### Work item
Every line of the material below that holds the string "will" should be copied.

### Records for the task
========================

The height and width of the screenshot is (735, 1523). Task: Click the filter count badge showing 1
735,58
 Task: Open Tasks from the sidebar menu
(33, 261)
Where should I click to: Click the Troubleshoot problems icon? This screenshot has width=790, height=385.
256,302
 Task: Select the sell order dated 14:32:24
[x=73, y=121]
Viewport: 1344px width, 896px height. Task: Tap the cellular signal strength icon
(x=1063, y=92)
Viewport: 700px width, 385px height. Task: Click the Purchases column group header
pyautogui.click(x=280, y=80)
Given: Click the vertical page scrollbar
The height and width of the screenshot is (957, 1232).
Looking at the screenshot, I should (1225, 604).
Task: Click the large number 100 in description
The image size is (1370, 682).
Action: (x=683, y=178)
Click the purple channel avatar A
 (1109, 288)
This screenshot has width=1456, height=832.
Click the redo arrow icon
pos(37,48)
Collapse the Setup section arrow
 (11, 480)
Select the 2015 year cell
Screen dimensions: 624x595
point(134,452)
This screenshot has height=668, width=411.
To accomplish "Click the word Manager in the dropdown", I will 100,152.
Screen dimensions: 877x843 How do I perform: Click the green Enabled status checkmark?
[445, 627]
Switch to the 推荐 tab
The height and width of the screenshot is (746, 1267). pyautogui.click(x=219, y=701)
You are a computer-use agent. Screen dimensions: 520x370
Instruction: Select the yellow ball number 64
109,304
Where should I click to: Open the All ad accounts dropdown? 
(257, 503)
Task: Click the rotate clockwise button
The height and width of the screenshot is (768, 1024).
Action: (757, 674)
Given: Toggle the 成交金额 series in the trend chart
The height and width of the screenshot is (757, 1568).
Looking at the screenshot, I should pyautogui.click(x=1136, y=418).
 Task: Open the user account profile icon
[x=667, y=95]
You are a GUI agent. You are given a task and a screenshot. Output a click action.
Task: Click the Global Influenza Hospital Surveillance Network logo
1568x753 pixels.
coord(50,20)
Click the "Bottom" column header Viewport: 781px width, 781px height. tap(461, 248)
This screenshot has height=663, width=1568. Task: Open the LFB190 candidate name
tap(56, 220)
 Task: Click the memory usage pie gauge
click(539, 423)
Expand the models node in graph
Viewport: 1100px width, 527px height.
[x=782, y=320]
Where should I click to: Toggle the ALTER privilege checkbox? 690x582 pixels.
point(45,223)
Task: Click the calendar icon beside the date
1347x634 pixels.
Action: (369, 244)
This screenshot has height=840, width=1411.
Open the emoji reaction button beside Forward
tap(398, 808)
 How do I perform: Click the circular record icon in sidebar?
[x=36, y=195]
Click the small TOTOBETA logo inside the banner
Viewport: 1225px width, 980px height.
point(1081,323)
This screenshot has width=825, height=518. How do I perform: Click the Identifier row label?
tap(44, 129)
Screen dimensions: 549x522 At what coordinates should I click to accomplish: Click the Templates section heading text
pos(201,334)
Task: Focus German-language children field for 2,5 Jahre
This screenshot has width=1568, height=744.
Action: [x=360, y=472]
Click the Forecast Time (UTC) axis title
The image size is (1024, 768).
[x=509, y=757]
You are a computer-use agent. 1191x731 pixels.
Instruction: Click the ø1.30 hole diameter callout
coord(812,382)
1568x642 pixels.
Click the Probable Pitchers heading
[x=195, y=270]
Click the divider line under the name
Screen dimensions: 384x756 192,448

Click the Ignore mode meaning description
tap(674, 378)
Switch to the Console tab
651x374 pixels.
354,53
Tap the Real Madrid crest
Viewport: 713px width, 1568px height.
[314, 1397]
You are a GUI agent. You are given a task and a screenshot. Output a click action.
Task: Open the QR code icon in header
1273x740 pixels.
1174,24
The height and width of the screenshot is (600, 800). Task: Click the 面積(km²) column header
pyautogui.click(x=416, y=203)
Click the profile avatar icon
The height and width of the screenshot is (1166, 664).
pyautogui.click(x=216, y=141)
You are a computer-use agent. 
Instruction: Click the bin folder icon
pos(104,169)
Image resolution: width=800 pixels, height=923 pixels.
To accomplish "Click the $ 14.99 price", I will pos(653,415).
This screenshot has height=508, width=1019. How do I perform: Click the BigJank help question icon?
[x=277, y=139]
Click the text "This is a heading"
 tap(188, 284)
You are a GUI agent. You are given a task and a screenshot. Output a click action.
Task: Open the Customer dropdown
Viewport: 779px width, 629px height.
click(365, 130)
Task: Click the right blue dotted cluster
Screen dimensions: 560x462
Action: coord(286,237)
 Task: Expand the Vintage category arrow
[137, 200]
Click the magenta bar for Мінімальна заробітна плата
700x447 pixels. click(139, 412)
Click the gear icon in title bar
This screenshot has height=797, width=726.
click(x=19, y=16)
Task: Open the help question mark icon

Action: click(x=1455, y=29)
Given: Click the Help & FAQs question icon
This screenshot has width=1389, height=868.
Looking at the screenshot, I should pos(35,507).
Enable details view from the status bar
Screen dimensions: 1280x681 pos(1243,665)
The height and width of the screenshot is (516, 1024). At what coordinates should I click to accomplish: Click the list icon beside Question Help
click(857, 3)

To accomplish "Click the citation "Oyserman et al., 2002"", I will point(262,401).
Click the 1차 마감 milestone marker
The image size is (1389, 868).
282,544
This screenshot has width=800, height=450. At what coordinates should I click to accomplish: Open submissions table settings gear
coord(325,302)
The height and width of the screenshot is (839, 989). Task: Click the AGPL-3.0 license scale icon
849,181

========================

### Result of the task
To accomplish "Click the word Manager in the dropdown", I will 100,152.
To accomplish "Click the $ 14.99 price", I will pos(653,415).
To accomplish "Click the citation "Oyserman et al., 2002"", I will point(262,401).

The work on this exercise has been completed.